Vanderbilt’s links to the solar neighborhood

Davy Kirkpatrick
Astronomer Davy Kirkpatrick (Courtesy of Davy Kirkpatrick)

If Davy Kirkpatrick’s calculations stand up, then Vanderbilt will have solid connections to two of the Sun’s nearest stellar neighbors.

One link is long standing. Barnard’s star, which is six light years away from the Sun and its second-closest neighbor, was discovered in 1916 by Vanderbilt astronomer E.E. Barnard.

The second, discovered by Kirkpatrick and his colleagues, is a brown dwarf that they calculate is nine light years away from the Sun. If their measurement is confirmed, then it will be seventh closest star to the Sun, and Vanderbilt’s second link to this brightest of all neighborhoods.

Kirkpatrick, who got his bachelor of science degree from Vanderbilt, now works at Caltech where he is a team member of the Widefield Infrared Survey Explorer (WISE), a satellite designed to search for the smallest class of star, called brown dwarfs.

The astronomer dropped by campus Sept. 1st to give a talk about his recent research, including the discovery of six members of a new “Y” class of brown dwarf. These are the coolest stellar objects known with surface temperatures as low as room temperature.

Solar neighborhood
List of nearby stars (Courtesy of Davy Kirkpatrick)

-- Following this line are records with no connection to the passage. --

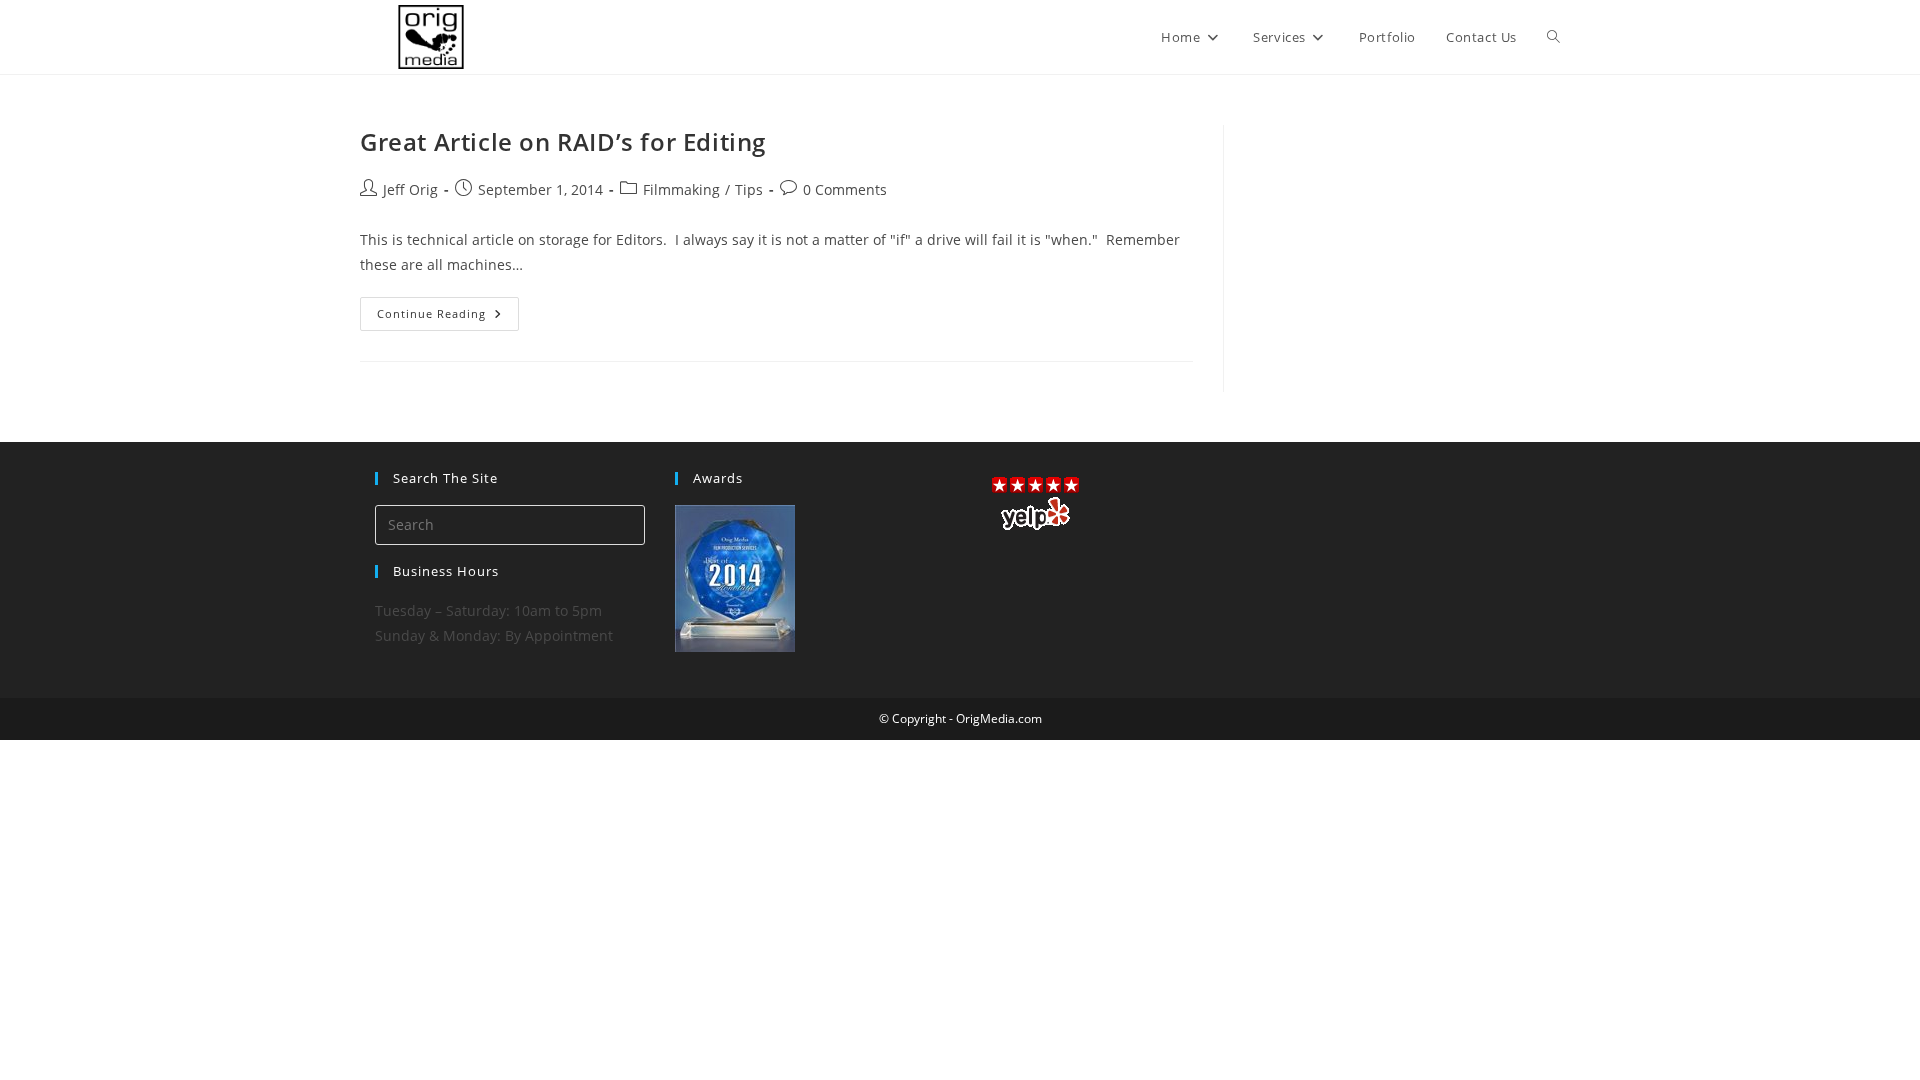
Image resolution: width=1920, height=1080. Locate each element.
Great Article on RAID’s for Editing (563, 141)
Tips (749, 189)
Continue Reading (448, 317)
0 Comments (845, 189)
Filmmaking (681, 189)
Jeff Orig (410, 189)
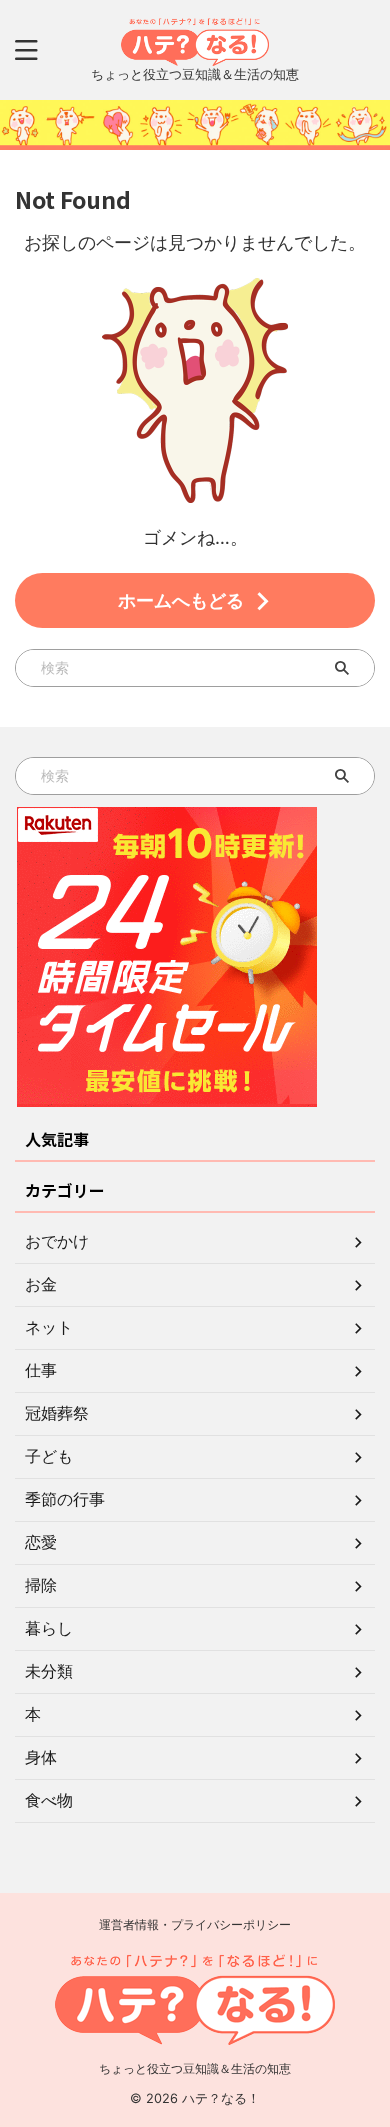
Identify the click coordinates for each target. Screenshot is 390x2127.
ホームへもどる (181, 600)
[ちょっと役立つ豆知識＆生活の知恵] (195, 50)
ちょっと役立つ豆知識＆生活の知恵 (195, 2068)
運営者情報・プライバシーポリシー (195, 1924)
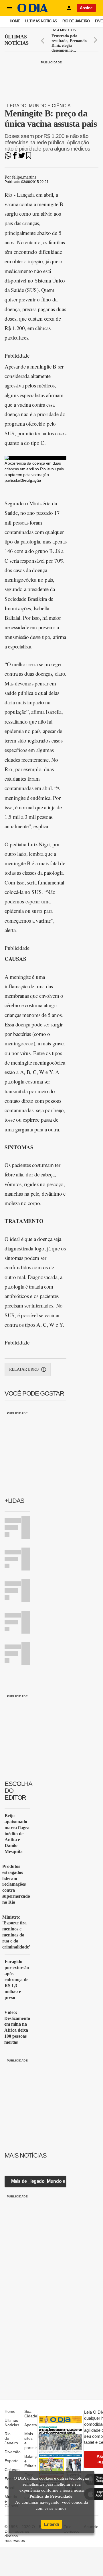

Brown dwarfs are failed stars. Like regular stars, they are formed from collapsing clouds of gas and dust. Unlike regular stars, however, they are too small to generate the tremendous pressures and temperatures required to trigger the nuclear fusion reactions that keep main sequence stars burning for billions of years. Heated by gravitational compression, they burn brightly when they are young. From the very first, they begin to cool and dim, becoming harder and harder to detect.

“When I began working in the field, no one had even found a brown dwarf,” Kirkpatrick said.

Y-class brown dwarf
Artist's conception of a y-class brown dwarf (NASA)

Advances in astronomical technology finally made it possible to pick out these dim celestial objects. The first brown dwarf was discovered in 1988 by astronomers at UCLA. Since 1995, hundreds have been identified: many by the WISE satellite. So many have been found, in fact, that astronomers have begun dividing them into categories: M, L, T, and, most recently Y.

Kirkpatrick has specialized in searching for Y-class dwarfs. The unique aspect of their spectrum is evidence of the existence of methane, which cannot exist at the higher temperatures found in the other types of dwarf stars. Kirkpatrick, who grew up on a dairy and tobacco farm in Hendersonville, Tenn., jokes that his close association with flatulent Guernseys prepared him well for the study of methane-bearing dwarf stars.